Lista de tarefas:
1. Responda, por favor, às perguntas abaixo com base no trecho sobre Hannah Arendt:
(a) Por que ela foi expulsa da escola aos 17 anos?
(b) Quem passou a orientá-la na Universidade de Heidelberg?
(c) Por quantos dias ela ficou presa pela Gestapo?
2. Resuma o trecho sobre Hannah Arendt em duas frases.

Trecho do documento:
------------

Aos 17 anos, é expulsa da escola por ter liderado um boicote a um professor que teria a insultado e decide partir sozinha para Berlim, onde estuda por conta própria teologia e a filosofia. Em 1924, retorna a Konigsberg e é aprovada no "Abitur", o exame de maturidade, o que a qualifica a começar seus estudos na Universidade de Marburg, onde durante um ano estuda filosofia, teologia protestante e grego. As aulas de filosofia eram ministradas por Nicolai Hartmann e Martin Heidegger. No começo do ano de 1926, Arendt migra para a Universidade Albert Ludwig (Freiburg) e passa a estudar sob a orientação de Edmund Husserl. De lá, passa a estudar filosofia na Universidade de Heidelberg, passando a ser orientada por alguém que se tornaria um de seus grandes amigos: Karl Jaspers. Arendt então em 1928 a tese de doutorado O conceito de amor em Santo Agostinho.
Em Berlim, 1929, reencontra Günter Stern (Anders) um amigo que conhecera em Marburg e em pouco tempo se casa com ele. Se mudam para Frunkfurt e após um ano em que Arendt escreve para o Frunkfurt Zeitung, retornam a Berlim. Ganha uma bolsa da Notgemeinschaft der Deutschen Wissenschaft (Associação de ajuda para a ciência alemã). Passa a se interessar mais por assuntos políticos, começa a ler Marx e Trotsky, a manter contatos com a Escola Superior de Política e a escrever sobre temas como a exclusão social dos judeus e a emancipação da mulher. Em 1932 começa a pensar na emigração, mas quando seu marido decide partir para Paris, em 1933, Arendt decide ficar na Alemanha e focar em sua atividade política na Organização Sionista Alemã, liderada por Kurt Blumenfeld. Nesta condição, pesquisava comprovações acerca da extensão da ação anti-semita, e por tal motivo, foi presa pela Gestapo e liberada após 8 dias. Hannah Arendt defendia que todos deveriam lutar vivamente contra o nacional-socialismo, por isso, decepcionou-se com muitos intelectuais que acabaram se aliando ao novo regime.

------------

Material fornecido:
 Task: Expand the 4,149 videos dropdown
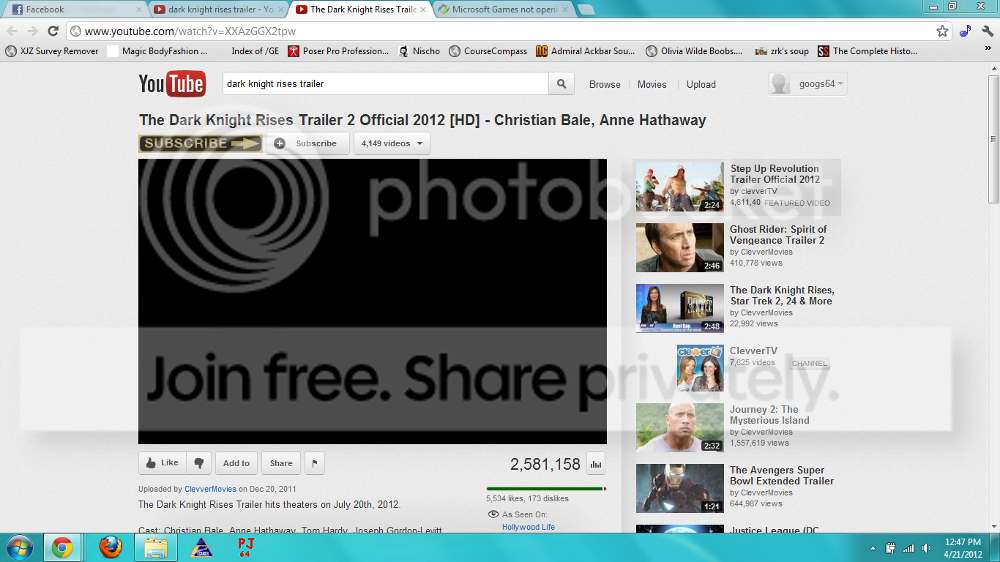pyautogui.click(x=392, y=144)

------------

Em resposta:
1.
(a) Por ter liderado um boicote a um professor que teria a insultado.
(b) Karl Jaspers.
(c) Por 8 dias.

2. Hannah Arendt estudou filosofia, teologia protestante e grego em Marburg, passou a estudar em Freiburg sob a orientação de Edmund Husserl e depois foi orientada por Karl Jaspers em Heidelberg. Mais tarde, casou-se com Günter Stern, passou a se interessar por política, atuou na Organização Sionista Alemã e foi presa pela Gestapo por pesquisar a extensão da ação antissemita, sendo liberada após 8 dias.